By Yasser Latif Hamdani
ANP’s NWFP government is fighting the onslaught of terror and even those who disagree with its politics and its past have rallied behind it all over Pakistan. We at PTH support all steps in the right direction and therefore this morning I wrote an article welcoming ANP’s suggestion of changing Pakistan’s name. Democratic politics requires old configurations, compromises and coalitions re-align themselves along new political realities. Alas I knew that it was too good to be true and by evening ANP sparked off a divisive controversey of a very different nature which revealed the true pettiness of this party and its politicians.
But before I come to the topic, allow me to digress. I recently received as a gift the “Diaries of Field Marshall Ayub Khan”. At the start of the diary there is an album of our first military ruler with world dignitaries, leading figures of the time, Jackie Kennedy and India’s first Prime Minister Jawarharlal Nehru. Nehru by far looked most at home and interested in Pakistan. There is a picture of Nehru surveying the materials being used in the construction of Islamabad and another picture with Ayub Khan giving Nehru a freshly plucked rose for his tunic etc etc. And there it was Nehru placing flowers over a grave with the caption “Pandit Nehru at Quaid-e-Azam’s grave”. Contrary to the myth, Advani was not the first leader to visit Jinnah’s grave, Nehru was, except there wasn’t a Mausoleum as yet.
Nor was the picture the first time Nehru visited Jinnah’s grave. Wolpert in his book “Nehru a Tryst With Destiny” mentions that Nehru visited Jinnah’s grave in the 1950s as well and then went over, along with Indira, to have lunch with Fatima Jinnah. Needless to say that in that last one decade before partition, Jinnah and Nehru were not enamored with each other. Nehru was extremely bitter about Jinnah and even at Jinnah’s death, he wrote “I have been very angry with him over the last few years”. However Jawaharlal Nehru showed his class by paying the proper tribute to his erstwhile rival and one time comrade by bringing flowers to his grave. In doing so he also showed Pakistanis that he was not an enemy of theirs but a friend – even if it was only partly true.
Now compare this to what happened today in Karachi at the NFC moot. The near customary visit of the Chief Ministers to the Quaid’s Mazar this year saw only three chief ministers – from Punjab, Sindh and Balochistan. The Chief Minister of NWFP decided to make a point by not going. Interestingly it is said that the only other leader in power who never visited Jinnah’s grave was General Zia.

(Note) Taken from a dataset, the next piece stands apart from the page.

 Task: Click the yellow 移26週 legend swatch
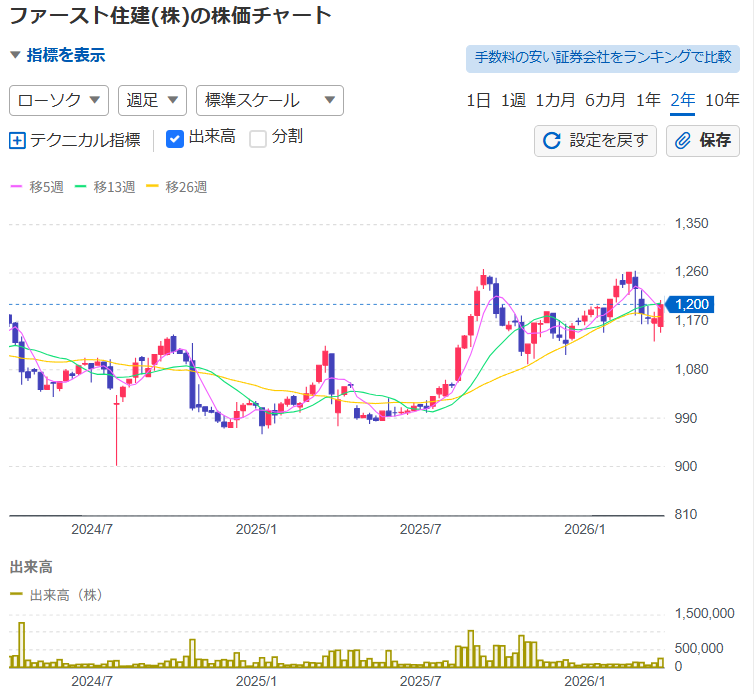click(x=152, y=187)
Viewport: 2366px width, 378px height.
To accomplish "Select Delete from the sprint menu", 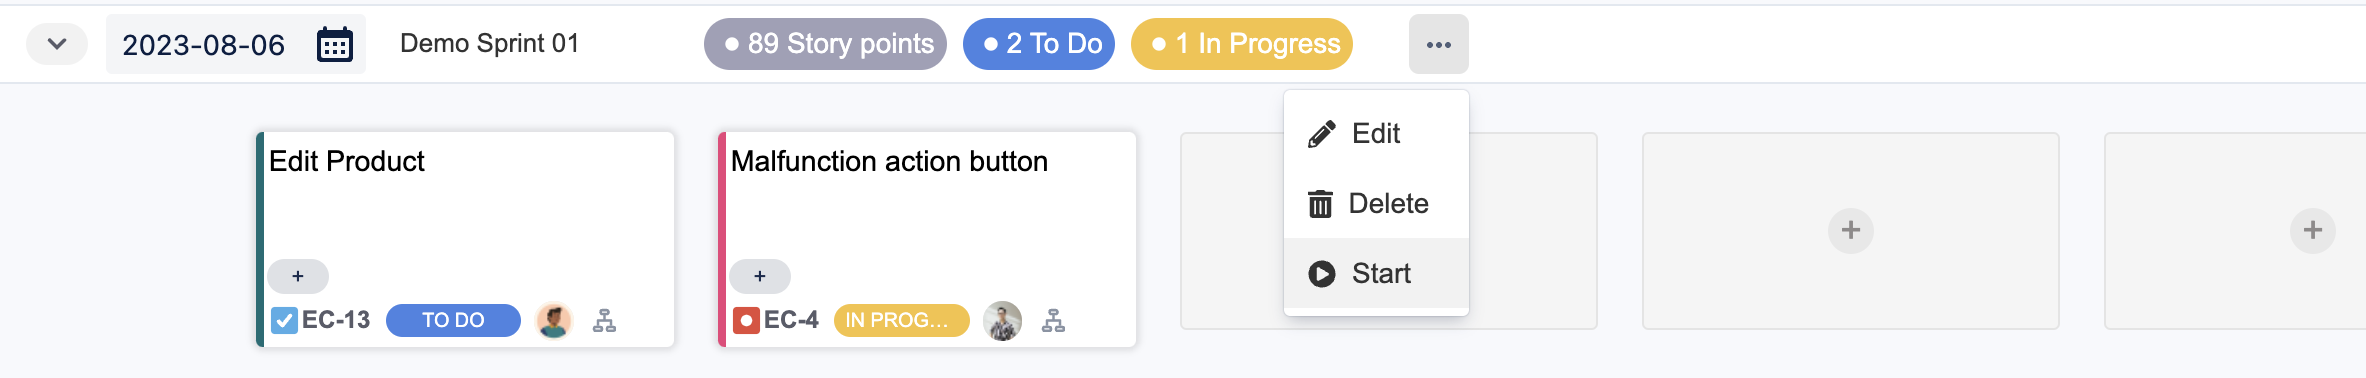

That General Zia came from a family of Majlis-e-Ahrar is the kind of stuff legends are made of. Others say that Zia didn’t go because he knew what he was doing to Pakistan was wrong but that is too good to be true.
Pakistan today needs unity. The enemy of Jinnah’s Pakistan and Bacha Khan’s Pakhtunkhwa is the same. Yet the Chief Minister of NWFP and his party are so petty and shameless that they absented themselves from a customary visit to Jinnah’s grave- as customary as the flag hoisting ceremony. What next? Will he also take off the father of the nation’s portrait from his office? Or stop saluting the flag? It is perfectly alright he does so on a personal level but what would that achieve given his stature as the chief minister of a province of Pakistan ?
How ironic, because as mainly regional leaders Bacha Khan and his brother were not even direct rivals of Mr. Jinnah. Infact Rajmohan Gandhi quotes Bacha Khan as saying that when he visited Jinnah in Karachi Jinnah got up and embraced Bacha Khan and then said “today Pakistan is complete” and gave 200 charkas for the social work of Khudai Khidmatgars. And even earlier, it was Mr. Jinnah who had pressed Viceroy Irwin to release Ghaffar Khan and appoint him as a representative from NWFP to Roundtable Conference in London.
While Jinnah himself had nothing to do with Bacha Khan’s incarceration following his collusion with Fakir of Ipi during the latter’s revolt against Pakistan, if that is the reason that ANP holds a grudge against the father of the nation, then perhaps we would have to investigate whether Omar Abdullah refuses to visit monuments dedicated to Nehru because his grandfather was dismissed and imprisoned by Nehru directly.
Pakistan is waging a war against extremists. Amir Haider Hoti is the Chief Minister of a Pakistani province. He cannot hope to win this war, unless all of Pakistan is behind him. Today his party sits in government with the same party whose founder – Zulfikar Ali Bhutt0- imprisoned and tortured Wali Khan and Asfandyar Wali Khan. If the pettiness shown by ANP in Karachi today was due to some principle of revenge, perhaps ANP should be principled enough to distance itself from the PPP as well.
Shame on you Hoti! Shame on you for your theatrics when your province burns. You’ve truly proved right Maulana Azad’s characterization of Khan brothers in his book “India Wins Freedom”.